Opendata, web and dolomites

Report

Teaser, summary, work performed and final results

Periodic Reporting for period 2 - C-SENSE (Exploiting low dimensional models in sensing, computation and signal processing)

Teaser

The aim of this project is to develop the next generation of compressive and computational sensing and processing techniques. The ability to identify and exploit good signal representations is pivotal in many signal and data processing tasks. During the last decade sparse...

Summary

The aim of this project is to develop the next generation of compressive and computational sensing and processing techniques.

The ability to identify and exploit good signal representations is pivotal in many signal and data processing tasks. During the last decade sparse representations have provided stunning performance gains for applications such as: imaging coding, computer vision, super-resolution microscopy and most recently in MRI, achieving many-fold acceleration through compressed sensing (CS). However, iterative reconstruction techniques are often not adopted in commercial imaging/sensing systems as they typically incur at least an order of magnitude more computation than traditional techniques.

Today there is a need for a new framework for generalized computationally accelerated sensing and processing techniques to deal with the increasingly complex sensing and data challenges as well as the ever-growing demands of the user. The project should enable us to tackle a new generation of data-driven, physics-aware and task-orientated sensing systems in application domains such as advanced radar, CT and MR imaging and emerging sensing modalities such as multi-spectral time-of-flight cameras.

The overall objectives of the project are to develop and analyse new algorithms, signal models and data processing tools, accommodating everything from physical laws to data-driven models and neural networks, exploiting underlying low dimensional structure to reduce computation and sensing costs, as well as enhance performance.

Work performed

To date the project has developed new theory and algorithms for signal processing, optimisation and advanced image reconstruction.

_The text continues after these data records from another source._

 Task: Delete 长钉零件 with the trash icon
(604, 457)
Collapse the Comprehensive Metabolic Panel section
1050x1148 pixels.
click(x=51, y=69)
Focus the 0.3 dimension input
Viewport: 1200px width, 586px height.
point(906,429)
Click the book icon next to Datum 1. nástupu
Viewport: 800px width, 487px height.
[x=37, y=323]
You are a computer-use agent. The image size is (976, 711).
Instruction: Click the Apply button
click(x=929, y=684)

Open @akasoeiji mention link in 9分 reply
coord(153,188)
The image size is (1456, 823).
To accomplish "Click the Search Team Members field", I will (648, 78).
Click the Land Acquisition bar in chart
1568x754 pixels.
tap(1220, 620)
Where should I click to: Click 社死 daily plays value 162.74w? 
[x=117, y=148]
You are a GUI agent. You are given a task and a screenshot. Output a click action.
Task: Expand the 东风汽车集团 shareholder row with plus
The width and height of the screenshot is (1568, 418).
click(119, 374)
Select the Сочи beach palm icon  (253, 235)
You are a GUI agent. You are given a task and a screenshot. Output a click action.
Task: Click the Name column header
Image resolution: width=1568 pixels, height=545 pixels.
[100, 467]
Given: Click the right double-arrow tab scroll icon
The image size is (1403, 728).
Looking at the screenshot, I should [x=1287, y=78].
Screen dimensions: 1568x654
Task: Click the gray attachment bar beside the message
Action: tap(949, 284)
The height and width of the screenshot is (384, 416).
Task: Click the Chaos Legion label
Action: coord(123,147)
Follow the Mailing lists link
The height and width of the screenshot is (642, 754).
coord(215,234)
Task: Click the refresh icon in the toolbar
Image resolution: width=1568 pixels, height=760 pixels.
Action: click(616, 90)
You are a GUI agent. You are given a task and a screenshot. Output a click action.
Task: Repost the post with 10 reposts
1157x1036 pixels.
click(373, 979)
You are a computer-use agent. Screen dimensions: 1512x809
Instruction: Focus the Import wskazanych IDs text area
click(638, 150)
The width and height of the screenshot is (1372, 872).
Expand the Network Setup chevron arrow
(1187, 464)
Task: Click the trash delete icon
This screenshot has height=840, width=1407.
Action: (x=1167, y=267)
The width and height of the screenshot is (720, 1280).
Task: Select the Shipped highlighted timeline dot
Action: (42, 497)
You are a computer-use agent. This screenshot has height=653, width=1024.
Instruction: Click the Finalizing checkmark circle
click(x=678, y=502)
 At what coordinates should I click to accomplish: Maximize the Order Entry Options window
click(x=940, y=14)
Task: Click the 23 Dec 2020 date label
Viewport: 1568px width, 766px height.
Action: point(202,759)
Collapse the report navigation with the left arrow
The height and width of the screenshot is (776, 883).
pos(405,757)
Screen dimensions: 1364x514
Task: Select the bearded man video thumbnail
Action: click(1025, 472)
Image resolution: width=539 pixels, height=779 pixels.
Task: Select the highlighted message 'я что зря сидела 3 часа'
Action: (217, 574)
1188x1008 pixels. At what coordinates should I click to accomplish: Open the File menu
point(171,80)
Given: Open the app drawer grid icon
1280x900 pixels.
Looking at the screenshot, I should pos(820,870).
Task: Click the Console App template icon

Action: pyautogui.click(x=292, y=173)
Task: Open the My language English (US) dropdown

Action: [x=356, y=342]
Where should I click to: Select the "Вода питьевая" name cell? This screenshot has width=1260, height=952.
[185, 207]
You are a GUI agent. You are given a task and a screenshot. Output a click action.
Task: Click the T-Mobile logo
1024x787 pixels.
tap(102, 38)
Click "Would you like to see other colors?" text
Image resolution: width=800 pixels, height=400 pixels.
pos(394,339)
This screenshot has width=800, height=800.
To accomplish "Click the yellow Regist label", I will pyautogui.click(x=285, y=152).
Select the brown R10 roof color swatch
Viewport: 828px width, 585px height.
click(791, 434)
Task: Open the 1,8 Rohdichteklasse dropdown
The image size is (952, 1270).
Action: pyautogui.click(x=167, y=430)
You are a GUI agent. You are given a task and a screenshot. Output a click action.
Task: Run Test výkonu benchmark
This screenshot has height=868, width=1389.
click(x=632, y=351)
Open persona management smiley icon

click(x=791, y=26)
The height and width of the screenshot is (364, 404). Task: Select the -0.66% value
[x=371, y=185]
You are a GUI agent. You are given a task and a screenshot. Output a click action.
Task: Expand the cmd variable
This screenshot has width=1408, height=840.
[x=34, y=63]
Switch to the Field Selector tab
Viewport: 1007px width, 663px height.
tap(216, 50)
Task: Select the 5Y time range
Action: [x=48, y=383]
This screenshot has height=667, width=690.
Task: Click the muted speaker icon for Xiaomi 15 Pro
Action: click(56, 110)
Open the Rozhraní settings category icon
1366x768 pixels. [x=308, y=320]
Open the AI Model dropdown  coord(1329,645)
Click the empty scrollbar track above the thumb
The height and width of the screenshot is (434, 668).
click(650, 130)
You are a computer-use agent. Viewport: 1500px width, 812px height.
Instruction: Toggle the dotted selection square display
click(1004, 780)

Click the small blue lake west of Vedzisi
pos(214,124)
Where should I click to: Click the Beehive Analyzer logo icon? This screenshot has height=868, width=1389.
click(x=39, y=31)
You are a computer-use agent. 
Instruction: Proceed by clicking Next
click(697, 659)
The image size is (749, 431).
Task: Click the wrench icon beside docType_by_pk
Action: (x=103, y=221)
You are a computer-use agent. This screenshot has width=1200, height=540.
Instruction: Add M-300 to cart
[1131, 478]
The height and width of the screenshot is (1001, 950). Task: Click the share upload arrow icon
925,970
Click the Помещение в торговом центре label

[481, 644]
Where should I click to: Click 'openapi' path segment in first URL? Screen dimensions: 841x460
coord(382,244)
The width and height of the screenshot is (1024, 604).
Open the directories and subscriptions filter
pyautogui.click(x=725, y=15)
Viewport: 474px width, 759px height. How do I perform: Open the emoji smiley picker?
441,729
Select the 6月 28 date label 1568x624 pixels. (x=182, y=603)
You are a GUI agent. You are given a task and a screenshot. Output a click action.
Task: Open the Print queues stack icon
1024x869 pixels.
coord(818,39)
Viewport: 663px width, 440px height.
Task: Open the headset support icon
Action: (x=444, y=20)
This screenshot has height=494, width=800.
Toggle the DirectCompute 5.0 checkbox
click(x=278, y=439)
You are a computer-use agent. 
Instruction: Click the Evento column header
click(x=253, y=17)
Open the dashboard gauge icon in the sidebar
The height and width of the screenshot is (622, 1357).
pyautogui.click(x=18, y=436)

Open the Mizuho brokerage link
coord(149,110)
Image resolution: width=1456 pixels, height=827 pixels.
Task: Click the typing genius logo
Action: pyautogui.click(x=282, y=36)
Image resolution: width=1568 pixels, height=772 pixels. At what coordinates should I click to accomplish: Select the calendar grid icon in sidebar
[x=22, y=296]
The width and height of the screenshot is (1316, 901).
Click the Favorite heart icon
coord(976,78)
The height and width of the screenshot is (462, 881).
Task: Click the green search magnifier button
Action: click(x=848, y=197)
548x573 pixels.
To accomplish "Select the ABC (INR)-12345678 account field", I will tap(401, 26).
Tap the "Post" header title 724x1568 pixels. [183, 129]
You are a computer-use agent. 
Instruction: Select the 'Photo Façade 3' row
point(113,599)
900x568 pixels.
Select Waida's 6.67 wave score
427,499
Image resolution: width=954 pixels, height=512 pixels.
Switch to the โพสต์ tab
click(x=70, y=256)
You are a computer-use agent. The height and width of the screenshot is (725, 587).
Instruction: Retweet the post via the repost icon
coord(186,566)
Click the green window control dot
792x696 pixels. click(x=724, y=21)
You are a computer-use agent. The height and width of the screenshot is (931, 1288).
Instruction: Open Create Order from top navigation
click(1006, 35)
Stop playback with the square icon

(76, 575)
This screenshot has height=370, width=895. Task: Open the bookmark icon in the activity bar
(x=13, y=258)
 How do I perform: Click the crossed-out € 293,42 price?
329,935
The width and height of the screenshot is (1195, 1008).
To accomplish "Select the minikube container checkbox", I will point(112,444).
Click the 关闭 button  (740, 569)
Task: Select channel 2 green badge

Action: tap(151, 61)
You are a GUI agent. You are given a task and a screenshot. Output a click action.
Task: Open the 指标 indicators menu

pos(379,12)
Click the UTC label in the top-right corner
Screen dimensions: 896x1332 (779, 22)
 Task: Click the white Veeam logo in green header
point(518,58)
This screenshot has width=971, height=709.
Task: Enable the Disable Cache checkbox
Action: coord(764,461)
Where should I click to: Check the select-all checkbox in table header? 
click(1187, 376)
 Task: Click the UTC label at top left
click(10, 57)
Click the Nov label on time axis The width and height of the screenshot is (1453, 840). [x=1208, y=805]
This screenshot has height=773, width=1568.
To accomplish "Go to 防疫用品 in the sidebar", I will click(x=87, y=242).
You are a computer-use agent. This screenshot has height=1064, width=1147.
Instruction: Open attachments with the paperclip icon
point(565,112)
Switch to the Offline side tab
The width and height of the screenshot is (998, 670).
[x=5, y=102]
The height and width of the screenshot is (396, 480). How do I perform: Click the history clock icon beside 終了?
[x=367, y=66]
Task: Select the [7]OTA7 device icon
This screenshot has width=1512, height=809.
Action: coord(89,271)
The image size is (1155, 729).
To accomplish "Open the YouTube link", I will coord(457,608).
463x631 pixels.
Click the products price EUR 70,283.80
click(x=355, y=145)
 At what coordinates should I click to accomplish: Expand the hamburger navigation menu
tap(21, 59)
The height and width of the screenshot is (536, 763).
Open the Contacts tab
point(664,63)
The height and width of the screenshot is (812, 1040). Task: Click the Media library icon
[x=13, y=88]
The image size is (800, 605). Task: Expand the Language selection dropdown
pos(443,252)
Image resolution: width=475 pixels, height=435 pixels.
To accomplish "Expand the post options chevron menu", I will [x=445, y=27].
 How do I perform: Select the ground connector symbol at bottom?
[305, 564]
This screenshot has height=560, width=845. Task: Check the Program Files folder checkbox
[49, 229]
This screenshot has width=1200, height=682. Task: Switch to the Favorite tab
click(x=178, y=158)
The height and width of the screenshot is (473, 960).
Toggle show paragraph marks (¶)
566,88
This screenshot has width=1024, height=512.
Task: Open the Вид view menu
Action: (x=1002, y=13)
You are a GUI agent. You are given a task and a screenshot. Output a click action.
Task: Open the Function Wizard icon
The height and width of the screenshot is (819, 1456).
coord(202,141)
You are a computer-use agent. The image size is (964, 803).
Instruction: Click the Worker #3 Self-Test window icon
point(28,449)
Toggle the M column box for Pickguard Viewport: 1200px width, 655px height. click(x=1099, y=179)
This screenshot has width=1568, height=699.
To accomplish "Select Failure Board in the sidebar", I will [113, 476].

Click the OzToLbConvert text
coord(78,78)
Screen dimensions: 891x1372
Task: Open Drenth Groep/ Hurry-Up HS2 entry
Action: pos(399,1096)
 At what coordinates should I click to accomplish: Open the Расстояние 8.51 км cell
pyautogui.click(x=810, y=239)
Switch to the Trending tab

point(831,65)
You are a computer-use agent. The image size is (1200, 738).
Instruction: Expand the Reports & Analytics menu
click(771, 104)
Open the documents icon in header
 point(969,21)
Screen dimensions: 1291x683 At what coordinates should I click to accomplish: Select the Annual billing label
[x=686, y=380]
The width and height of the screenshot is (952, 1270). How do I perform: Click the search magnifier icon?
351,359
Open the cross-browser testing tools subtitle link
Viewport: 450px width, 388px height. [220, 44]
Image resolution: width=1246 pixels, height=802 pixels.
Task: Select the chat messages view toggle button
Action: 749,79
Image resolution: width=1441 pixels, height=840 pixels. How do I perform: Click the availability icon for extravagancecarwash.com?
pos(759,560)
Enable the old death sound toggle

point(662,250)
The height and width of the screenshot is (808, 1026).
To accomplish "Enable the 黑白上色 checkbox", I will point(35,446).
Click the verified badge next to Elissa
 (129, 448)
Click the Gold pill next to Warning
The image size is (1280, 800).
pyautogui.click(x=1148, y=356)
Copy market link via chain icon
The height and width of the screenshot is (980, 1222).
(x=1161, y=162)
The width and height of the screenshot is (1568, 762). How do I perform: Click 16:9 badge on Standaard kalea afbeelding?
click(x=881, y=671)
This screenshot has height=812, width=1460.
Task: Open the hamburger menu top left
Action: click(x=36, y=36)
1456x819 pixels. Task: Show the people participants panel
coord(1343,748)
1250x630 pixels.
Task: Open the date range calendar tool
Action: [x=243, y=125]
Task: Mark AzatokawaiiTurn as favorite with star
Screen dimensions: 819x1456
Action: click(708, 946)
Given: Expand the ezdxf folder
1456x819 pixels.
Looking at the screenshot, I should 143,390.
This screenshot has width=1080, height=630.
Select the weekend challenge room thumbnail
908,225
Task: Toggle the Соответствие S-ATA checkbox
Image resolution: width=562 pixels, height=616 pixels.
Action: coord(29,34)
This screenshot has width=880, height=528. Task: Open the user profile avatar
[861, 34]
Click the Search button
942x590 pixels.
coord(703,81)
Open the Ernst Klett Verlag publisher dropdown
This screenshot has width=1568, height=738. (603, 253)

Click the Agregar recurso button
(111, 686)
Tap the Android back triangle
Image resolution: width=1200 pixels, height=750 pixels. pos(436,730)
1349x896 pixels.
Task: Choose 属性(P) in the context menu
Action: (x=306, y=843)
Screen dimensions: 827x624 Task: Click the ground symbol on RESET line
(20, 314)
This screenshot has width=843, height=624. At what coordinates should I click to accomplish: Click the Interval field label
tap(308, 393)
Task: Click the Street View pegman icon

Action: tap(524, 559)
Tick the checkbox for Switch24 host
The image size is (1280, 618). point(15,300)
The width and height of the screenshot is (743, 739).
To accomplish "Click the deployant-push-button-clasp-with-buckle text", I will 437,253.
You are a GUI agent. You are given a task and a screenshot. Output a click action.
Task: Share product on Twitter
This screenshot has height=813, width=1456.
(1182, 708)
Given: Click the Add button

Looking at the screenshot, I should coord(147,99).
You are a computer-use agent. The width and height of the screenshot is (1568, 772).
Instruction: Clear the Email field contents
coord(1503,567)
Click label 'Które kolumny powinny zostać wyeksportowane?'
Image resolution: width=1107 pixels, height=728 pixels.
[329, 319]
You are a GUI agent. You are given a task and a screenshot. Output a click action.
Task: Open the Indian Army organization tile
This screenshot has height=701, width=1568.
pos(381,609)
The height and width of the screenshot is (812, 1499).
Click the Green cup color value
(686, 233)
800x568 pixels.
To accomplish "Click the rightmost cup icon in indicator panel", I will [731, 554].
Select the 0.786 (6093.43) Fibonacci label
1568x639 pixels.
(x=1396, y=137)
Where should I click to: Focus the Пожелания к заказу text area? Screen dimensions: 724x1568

In each case the focus has been the role of underlying low-dimensional structure within the data that can potentially be exploited for computation or performance gains.
Applications of these ideas have also be pursued in advanced CT and MRI medical imaging to provide accelerated imaging and improved functionality.
In machine learning the ideas are also being applied to significantly reduce the amount of data required to solve certain learning problems.

Final results

The following progress beyond the state of the art has so far been achieved:
• Extending compressed sensing theory to infinite dimensional problems
• Accelerated iterative reconstruction algorithms that exploit inexact computations
• A quantitative CT reconstruction algorithm that can predict electron or mass density from a standard single polyenergetic X-ray source.